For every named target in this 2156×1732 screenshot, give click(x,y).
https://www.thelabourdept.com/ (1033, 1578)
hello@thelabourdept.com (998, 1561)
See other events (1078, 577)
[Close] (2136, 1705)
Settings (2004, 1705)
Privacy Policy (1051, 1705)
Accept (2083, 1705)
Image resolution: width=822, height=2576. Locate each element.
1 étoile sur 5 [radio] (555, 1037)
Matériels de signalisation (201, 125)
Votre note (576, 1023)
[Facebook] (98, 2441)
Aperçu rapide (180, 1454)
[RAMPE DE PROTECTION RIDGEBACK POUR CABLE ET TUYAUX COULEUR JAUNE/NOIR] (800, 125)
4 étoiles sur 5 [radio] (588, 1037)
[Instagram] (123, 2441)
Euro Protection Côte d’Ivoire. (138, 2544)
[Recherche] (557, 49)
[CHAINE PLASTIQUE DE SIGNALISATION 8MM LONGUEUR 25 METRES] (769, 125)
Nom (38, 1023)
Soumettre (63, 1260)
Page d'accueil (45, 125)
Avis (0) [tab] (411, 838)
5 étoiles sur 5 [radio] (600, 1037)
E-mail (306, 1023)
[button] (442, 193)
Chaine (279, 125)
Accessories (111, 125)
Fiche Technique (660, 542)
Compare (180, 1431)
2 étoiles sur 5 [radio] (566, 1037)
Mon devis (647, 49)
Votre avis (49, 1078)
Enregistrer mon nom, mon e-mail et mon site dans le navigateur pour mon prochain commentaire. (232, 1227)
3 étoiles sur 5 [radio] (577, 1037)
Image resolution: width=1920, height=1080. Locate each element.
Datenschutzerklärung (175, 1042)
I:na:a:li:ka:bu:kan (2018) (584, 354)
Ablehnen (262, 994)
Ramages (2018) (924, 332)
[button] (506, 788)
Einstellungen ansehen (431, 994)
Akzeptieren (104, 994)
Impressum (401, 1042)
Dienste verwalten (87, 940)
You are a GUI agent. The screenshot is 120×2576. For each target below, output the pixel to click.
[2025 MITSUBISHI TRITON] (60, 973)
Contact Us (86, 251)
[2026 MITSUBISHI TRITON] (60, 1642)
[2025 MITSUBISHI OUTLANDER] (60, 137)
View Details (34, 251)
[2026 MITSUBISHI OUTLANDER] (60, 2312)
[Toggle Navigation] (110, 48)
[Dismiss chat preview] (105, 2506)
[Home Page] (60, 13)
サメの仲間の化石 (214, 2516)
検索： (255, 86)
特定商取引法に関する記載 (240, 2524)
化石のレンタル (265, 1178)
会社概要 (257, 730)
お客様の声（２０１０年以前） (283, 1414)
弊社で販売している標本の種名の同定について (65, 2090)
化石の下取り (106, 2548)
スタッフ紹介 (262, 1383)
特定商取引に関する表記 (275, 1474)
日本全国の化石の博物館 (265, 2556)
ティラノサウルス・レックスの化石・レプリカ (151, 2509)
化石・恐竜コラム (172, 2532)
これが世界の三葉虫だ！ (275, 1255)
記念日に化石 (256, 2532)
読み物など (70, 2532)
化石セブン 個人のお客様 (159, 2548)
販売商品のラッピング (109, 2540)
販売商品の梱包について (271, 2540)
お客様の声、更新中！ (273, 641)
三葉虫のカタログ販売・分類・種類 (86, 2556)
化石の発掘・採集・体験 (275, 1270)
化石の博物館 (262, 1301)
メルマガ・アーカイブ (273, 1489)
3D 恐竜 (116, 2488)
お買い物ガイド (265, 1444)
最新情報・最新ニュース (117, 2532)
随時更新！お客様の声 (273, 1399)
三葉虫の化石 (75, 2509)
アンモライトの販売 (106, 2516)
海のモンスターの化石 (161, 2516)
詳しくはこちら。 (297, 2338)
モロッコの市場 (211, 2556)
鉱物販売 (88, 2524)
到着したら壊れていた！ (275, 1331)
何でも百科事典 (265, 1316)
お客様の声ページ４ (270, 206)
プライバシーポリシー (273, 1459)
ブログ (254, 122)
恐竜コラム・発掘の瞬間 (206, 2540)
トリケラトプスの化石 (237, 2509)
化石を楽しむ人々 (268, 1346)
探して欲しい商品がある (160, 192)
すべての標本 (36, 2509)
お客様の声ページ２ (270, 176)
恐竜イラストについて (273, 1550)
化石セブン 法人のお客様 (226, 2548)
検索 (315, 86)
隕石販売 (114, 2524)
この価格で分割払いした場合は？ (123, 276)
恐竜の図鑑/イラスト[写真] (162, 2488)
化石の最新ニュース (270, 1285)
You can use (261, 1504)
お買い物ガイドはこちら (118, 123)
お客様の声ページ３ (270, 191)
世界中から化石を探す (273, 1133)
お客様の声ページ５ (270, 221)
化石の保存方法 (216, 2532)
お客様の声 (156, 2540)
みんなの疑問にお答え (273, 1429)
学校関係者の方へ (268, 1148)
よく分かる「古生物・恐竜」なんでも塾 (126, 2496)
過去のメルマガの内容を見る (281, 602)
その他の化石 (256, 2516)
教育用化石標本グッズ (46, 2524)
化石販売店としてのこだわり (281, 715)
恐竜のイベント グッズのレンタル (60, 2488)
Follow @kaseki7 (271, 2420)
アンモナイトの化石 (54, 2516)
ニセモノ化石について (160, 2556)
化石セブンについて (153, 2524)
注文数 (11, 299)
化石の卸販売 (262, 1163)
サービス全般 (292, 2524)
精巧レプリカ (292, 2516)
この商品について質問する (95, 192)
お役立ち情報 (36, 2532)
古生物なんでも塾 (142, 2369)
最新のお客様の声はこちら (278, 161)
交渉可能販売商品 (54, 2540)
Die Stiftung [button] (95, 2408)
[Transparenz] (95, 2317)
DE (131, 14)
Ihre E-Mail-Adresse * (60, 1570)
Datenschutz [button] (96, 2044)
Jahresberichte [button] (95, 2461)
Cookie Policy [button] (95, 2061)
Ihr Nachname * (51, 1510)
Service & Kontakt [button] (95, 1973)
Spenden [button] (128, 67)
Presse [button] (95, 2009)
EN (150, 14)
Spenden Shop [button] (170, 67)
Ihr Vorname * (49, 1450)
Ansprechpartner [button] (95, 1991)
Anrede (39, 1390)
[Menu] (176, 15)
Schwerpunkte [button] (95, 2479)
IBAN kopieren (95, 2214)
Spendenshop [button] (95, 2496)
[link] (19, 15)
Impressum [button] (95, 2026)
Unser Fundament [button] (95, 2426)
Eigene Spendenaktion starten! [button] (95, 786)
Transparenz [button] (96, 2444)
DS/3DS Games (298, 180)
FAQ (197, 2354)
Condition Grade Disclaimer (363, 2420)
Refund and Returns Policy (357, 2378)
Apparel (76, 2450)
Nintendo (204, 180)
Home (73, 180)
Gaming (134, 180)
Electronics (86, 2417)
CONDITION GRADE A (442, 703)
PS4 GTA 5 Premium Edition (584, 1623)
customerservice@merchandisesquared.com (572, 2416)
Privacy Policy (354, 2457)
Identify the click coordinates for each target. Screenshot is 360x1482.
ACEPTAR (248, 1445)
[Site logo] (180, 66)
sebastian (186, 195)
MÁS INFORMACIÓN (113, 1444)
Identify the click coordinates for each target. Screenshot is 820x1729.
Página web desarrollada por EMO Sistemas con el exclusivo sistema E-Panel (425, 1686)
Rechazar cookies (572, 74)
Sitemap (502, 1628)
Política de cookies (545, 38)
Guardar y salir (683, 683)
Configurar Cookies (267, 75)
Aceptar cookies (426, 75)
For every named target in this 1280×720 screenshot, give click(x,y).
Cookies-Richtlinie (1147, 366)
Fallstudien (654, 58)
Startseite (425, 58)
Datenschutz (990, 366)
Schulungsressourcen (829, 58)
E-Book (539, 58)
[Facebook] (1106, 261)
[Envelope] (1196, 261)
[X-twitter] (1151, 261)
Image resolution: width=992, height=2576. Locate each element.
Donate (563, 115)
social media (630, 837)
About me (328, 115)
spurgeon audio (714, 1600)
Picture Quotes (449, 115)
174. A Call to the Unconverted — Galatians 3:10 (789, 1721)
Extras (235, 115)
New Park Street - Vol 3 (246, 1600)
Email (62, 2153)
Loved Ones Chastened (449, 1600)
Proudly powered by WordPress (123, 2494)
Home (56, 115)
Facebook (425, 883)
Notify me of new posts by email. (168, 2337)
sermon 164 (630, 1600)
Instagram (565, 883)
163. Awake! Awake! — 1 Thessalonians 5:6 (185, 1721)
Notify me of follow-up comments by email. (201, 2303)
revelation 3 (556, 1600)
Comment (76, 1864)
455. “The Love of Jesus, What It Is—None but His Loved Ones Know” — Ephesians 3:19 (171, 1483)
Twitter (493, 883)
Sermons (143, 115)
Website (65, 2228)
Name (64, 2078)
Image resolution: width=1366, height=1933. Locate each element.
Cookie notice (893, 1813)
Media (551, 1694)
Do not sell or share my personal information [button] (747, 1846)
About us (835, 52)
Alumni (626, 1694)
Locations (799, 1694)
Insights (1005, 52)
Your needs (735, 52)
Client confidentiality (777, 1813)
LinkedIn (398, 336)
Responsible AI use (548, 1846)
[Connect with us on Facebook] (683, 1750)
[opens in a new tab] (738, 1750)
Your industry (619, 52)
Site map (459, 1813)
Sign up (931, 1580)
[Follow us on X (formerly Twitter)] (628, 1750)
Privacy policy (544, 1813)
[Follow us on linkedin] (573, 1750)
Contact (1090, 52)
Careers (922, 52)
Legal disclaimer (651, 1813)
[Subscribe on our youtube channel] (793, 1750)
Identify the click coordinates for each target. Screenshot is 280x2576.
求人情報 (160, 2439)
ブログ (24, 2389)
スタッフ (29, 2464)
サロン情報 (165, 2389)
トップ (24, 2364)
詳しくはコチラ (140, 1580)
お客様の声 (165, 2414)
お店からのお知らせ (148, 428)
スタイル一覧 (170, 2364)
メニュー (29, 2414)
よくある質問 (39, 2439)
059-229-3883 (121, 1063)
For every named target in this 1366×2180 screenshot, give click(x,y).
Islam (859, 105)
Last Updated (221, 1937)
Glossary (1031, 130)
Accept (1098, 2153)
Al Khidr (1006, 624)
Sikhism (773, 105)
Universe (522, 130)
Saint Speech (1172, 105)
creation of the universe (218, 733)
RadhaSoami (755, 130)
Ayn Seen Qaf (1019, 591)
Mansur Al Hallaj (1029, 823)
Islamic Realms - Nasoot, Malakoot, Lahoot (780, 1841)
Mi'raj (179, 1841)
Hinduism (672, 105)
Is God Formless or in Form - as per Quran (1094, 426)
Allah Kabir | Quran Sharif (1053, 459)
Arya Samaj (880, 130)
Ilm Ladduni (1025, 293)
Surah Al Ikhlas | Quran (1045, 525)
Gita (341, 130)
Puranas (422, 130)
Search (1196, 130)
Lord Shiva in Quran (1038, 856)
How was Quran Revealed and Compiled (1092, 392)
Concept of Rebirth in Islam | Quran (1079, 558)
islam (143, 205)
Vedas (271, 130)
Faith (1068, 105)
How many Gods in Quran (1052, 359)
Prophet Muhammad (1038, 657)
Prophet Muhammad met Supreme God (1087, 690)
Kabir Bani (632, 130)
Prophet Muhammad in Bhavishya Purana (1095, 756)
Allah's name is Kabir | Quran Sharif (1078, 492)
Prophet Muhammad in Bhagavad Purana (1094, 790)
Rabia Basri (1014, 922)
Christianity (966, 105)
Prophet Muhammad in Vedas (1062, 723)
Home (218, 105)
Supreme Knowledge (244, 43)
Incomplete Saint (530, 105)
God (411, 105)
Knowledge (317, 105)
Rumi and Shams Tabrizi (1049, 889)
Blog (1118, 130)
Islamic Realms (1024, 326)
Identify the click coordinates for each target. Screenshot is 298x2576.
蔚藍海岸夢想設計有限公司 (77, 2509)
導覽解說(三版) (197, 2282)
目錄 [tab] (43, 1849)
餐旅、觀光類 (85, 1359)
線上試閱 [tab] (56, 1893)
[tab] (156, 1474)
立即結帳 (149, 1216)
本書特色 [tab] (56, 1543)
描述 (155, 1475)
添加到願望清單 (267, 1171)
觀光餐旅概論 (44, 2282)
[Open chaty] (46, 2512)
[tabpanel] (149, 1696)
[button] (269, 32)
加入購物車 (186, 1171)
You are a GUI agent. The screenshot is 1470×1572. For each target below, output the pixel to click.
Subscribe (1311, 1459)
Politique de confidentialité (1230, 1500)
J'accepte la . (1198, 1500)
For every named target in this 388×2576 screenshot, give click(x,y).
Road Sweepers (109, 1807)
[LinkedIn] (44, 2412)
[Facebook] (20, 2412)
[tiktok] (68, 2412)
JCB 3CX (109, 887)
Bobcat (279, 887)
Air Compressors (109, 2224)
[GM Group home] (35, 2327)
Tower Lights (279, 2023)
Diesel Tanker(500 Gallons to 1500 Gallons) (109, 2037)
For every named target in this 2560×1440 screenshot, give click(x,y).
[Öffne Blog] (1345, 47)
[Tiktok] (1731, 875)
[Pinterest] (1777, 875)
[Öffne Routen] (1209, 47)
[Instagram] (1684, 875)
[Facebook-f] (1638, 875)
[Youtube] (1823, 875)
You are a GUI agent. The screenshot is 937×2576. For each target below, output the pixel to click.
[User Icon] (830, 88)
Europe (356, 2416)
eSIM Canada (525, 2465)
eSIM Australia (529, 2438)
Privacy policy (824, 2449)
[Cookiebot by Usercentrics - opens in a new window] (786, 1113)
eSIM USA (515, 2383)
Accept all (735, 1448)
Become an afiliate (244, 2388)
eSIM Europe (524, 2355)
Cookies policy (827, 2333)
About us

* * * * * * * * *

• WHAT IS REQUIRED: Take the entries above and copy out all lines with the string "this".

• OUTPUT OF THE EXERCISE:
For every named target in this 2156×1732 screenshot, give click(x,y).
For every named target in this 1280×720 screenshot, give click(x,y).
For every named target in this 1366×2180 screenshot, give click(x,y).
For every named target in this 388×2576 screenshot, give click(x,y).
For every named target in this 2560×1440 screenshot, give click(x,y).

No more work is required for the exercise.